8) He is scared of commitment
It’s an old cliché that women want commitment while men try to avoid it.
But while that may be cute and funny in a Katherine Heigl movie, it’s not nearly so endearing in real life.
Real men aren’t afraid of commitment. Whether that’s in your relationship, in their work, or in any other walk of life, emotionally mature man will commit to something meaningful to them.
Does your man drift from one job to another constantly? Does he refuse to achieve relationship milestones such as moving in together? If so, he may be emotionally immature.
And that’s even more true if…
9) He doesn’t plan for the future
Benjamin Franklin used to say, “If you fail to plan, you are planning to fail.”
You don’t have to be an inventor and founding father to appreciate the wisdom in that.
You don’t need to have every aspect of your life mapped out for the next ten years to be emotionally mature. But if a man has no idea of what he wants to do with his life and no clue of how to get there, it’s a good sign that he may be immature.
10) He is careless with money
Money problems can be one of the biggest dangers that can torpedo a relationship. That’s why it’s so important to make sure that you and your significant other are on the same page when it comes to finances.
On the other hand, emotionally immature people are often careless with money. They behave as though there will always be able to find more where that came from because they never got out of the habit of being provided for by their parents.
It can be difficult to talk about money in a relationship. But it’s important if you want the relationship to last.
11) He never apologizes
It’s true that emotionally immature people never accept responsibility. Therefore, they almost never apologize, either.
Beware of a partner who thinks they’ve never done anything wrong. If he’s not man enough to apologize when he’s messed up, he’s not emotionally mature enough for a relationship.
12) He lies
Nothing damages a relationship like lies. But emotionally immature people don’t realize that.
Here’s why: people who aren’t emotionally mature are more concerned with avoiding blame than they are with setting things right.
That means they will often lie to paint themselves as the victim and avoid taking responsibility for anything that happens.
13) He doesn’t support you
I’m not talking financially.
Emotionally immature man will not support you emotionally because they are incapable of focusing on you at the expense of themselves.
That means your dreams and goals aren’t important to them.
Here’s the thing: emotionally mature people are secure enough in themselves to help other people achieve their goals. That’s even more true of people they are in relationships with.
If your man doesn’t encourage you to go after what you want, or even worse, tries to discourage you from bettering yourself, it’s a good sign that he needs to grow up – fast.
14) He is indecisive
To be able to make a decision, you have to be willing to accept the consequences.
That’s exactly what emotionally immature people can’t do.
By now, you probably realize that an emotionally immature man will do just about anything to escape responsibility for his actions.

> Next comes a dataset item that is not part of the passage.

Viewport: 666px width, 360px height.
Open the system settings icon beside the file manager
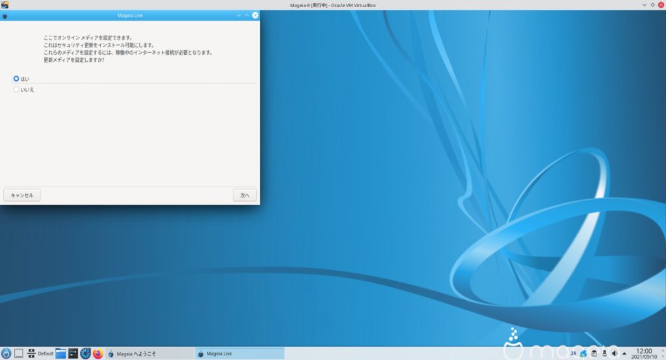pos(73,353)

Often, that will make him incapable of making a decision. Whether it’s about what to have for lunch or about the next big career move, an immature man will often try to avoid making any decision.
15) He doesn’t understand himself
One of the most frustrating things about being in a relationship with an emotionally immature person is that they are largely blind to their own faults.

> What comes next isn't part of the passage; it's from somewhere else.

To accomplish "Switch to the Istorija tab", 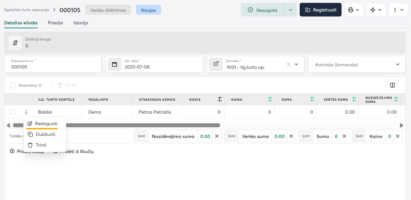I will point(81,23).
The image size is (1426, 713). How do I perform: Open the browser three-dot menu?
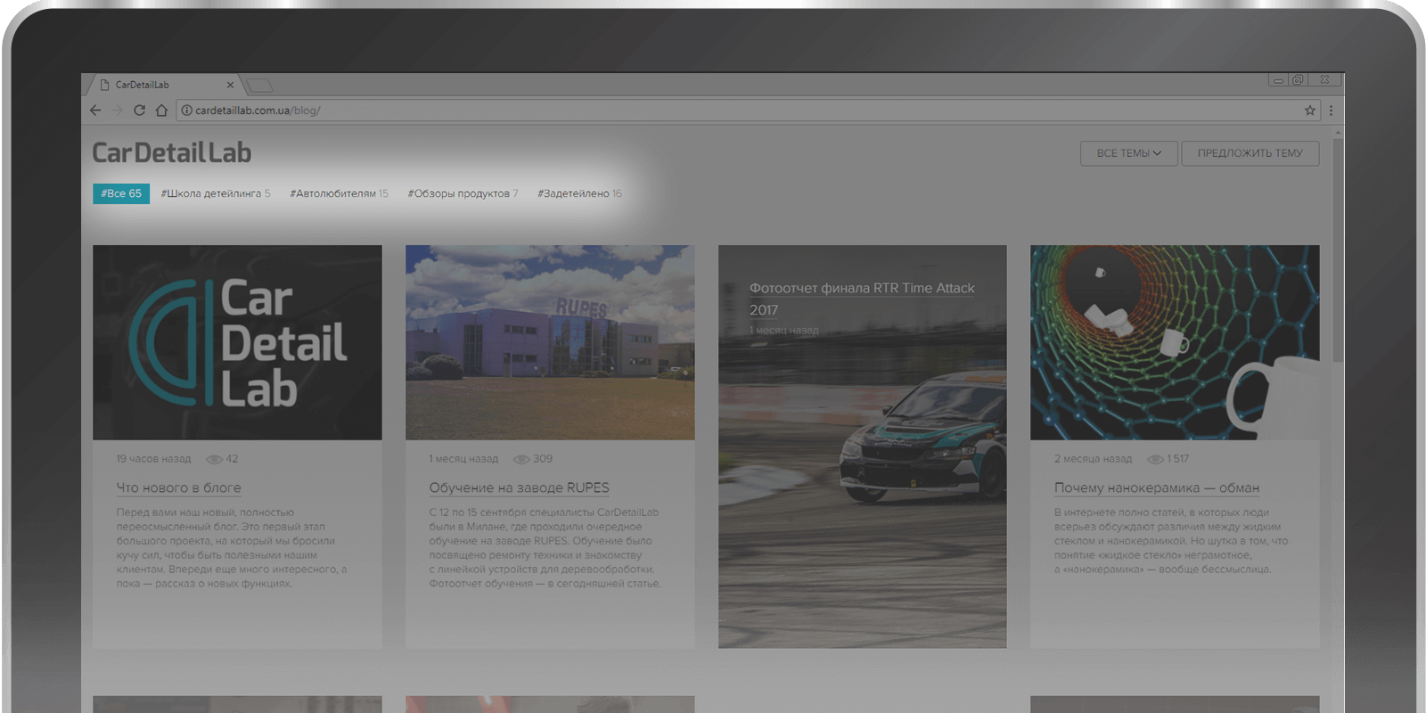pyautogui.click(x=1331, y=111)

Immature people avoid the deep work it takes to figure out who they really are. That means their actions and reactions to external events are a mystery to them as much as they are to anybody else.
Mature people can anticipate how they will feel and react in a given situation. On the other hand, those without that emotional maturity usually can’t.
If your man is a mystery to himself, it may be a sign he’s emotionally immature.
Dating and emotional maturity
Emotional maturity is key to a fulfilling relationship, and both partners need to have a similar level if they are going to be happy together.
If your man displays these signs of emotional immaturity, he may need to do some growing up. Otherwise, you may need to move on.